◆ TASK TO CARRY OUT:
Using the entries below, restate word for word only the lines from the one with "Image resolution: width=888" to the final line, leaving the pictures out.

◆ EXTRACTED DATA:

::::::::

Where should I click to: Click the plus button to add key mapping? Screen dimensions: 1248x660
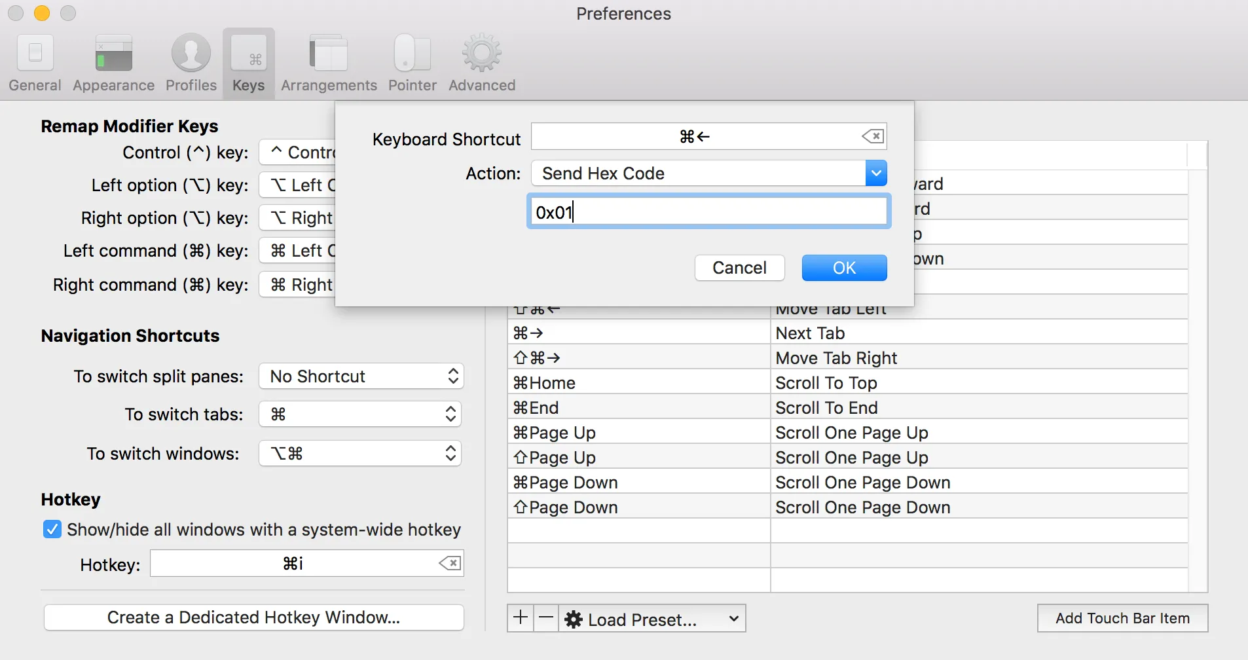click(x=521, y=617)
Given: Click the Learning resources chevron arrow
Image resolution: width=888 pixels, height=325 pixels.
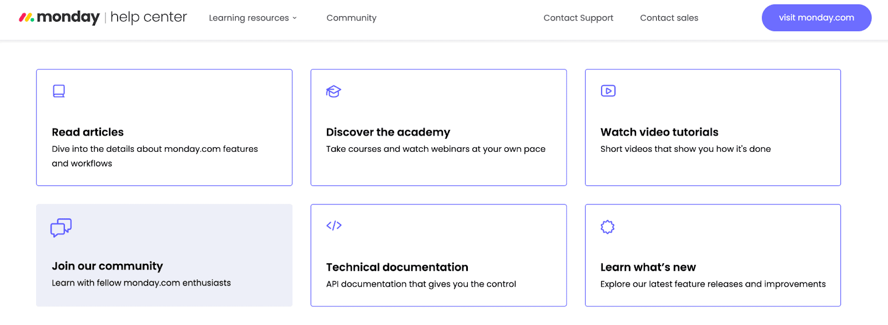Looking at the screenshot, I should click(295, 18).
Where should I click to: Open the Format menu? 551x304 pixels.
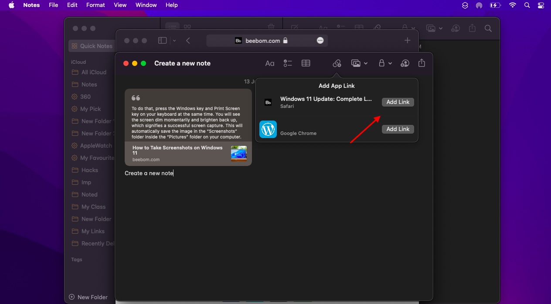point(95,5)
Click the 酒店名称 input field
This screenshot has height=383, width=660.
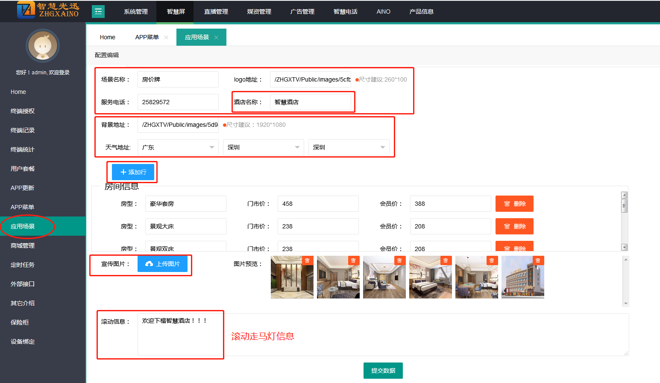pyautogui.click(x=310, y=102)
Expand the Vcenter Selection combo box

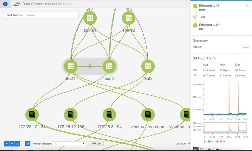point(69,144)
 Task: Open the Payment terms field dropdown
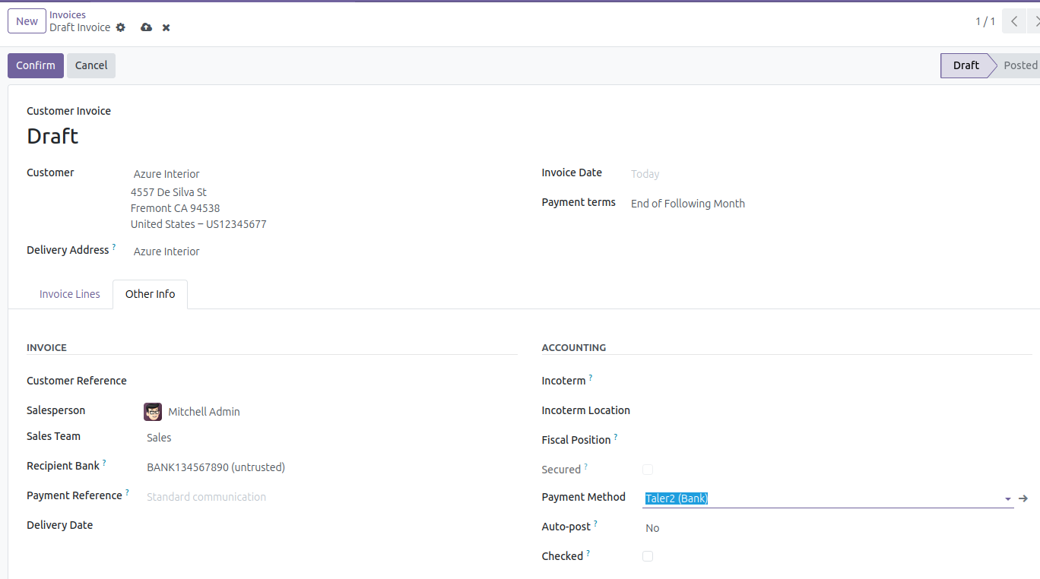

::::::::

◆ WORKED SOLUTION:
Image resolution: width=888 pixels, height=325 pixels.
Looking at the screenshot, I should click(295, 18).
Where should I click to: Open the Format menu? 551x304 pixels.
point(95,5)
Click the 酒店名称 input field
This screenshot has height=383, width=660.
pyautogui.click(x=310, y=102)
Expand the Vcenter Selection combo box

point(69,144)
 Task: Open the Payment terms field dropdown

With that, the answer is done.